Kabupaten Natuna sering disebut salah satu kabupaten yang dijuluki mutiara di ujung utara. Julukan ini dikarenakan atas kekayaan sumber daya alam yang dimiliki oleh Natuna yang cukup melimpah ruah. Disamping itu, Natuna juga merupakan salah satu kabupaten terluar dan terdepan yang berada di bagian utara Kepulauan Riau Indonesia yang mana berbatasan langsung dengan beberapa negara tetangga seperti Vietnam, Thailand, Kamboja, Filipina Laos, Malaysia, Singapura, Brunei, Darussalam, serta Tiongkok.

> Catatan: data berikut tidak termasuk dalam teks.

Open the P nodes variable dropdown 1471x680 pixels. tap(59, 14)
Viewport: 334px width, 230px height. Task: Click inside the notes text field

Kepulauan Natuna merupakan salah satu kepulauan terkecil, terpencil dan terdepan yang berada dalam kawasan NKRI di bagian utara ini ternyata tidak baik-baik saja.
Kepulauan Natuna terkenal dengan kekayaan sumber daya alam seperti minyak dan gas bumi juga terkenal dengan kekayaan alam atas keluasan lautnya yang selalu menjadi incaran kegiatan illegal fishing yang dilakukan oleh kapal-kapal nelayan asing, bahkan menjadi momok tersendiri bagi masyarakat nelayan setempat atas kehadiran kapal-kapal nelayan dalam negeri sendiri yang menggunakan alat tangkap lebih canggih daripada nelayan lokal yang hanya melakukan kegiatan secara tradisional.

Natuna tidak baik-baik saja…!!!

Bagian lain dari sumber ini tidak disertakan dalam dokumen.